3) To play nice with the sandbox TaskPackage can't be responsible for
sending sync messages or packaging itself.  There should be a
TaskSyncServer (master) and TaskSyncClient (node) that encapsulates the
entire workflow on both ends.

this is more what i envisioned:

1) When a task is requested from TaskManager this should be an
asynchronous call
   1a) checks for if sync is in progress for that task because there
might be multiple workunits fired at the same time.
   1b) if no sync in progress, send a TASK_NEEDS_UPDATE signal
   1c) deferred created and registered for the requested task key.
2) TaskSyncClient, or other task management modules (ie. directory
scanner) will listen for the signal and attempt to find the task. 
3) If found and or transfered
     3a) the module calls ADD_TASK which unpacks it and loads it as an
available task.
4) The task manager fires any callbacks registered for that task (there
might be multiple workunits)
5) callbacks would cause workers to be spawned and run the task.
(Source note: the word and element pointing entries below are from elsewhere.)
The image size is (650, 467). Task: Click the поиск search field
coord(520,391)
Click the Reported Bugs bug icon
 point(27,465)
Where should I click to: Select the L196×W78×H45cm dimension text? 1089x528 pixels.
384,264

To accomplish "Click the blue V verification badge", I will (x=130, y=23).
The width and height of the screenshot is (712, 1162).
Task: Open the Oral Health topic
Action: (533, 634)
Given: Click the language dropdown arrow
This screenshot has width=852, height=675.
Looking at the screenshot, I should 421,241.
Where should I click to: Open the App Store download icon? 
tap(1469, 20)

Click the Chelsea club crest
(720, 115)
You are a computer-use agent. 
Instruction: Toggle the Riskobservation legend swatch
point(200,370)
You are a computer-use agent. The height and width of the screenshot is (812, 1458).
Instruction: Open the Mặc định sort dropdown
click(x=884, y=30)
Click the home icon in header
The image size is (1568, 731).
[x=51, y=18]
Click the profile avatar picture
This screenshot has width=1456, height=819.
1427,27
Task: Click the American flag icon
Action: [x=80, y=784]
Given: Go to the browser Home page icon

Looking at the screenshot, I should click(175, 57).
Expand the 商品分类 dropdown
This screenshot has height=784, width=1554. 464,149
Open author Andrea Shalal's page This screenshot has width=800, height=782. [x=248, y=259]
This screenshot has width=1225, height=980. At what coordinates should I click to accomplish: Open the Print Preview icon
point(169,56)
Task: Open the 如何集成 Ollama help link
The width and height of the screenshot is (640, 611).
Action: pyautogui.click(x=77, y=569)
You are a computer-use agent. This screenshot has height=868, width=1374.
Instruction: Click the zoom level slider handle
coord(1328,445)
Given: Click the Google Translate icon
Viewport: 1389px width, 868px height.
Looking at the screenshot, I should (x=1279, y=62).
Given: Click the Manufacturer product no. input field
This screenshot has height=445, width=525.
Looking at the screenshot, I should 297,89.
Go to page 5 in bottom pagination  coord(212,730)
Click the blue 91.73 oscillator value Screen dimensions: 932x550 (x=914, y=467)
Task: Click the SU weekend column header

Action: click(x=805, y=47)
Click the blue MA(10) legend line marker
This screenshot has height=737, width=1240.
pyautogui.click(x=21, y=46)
TaskManager should handle packaging/unpacking functions to separate that
from synchronization.  This will allow task packages to be added to the
filesystem and unpacked by a different module.

>Now sync requests and responses are all represented in strings.
> Ideally, we will use Producers and Consumers to achieve better
> performance, as we discussed.
> Hope I expressed myself clearly. Any comments are appreciated.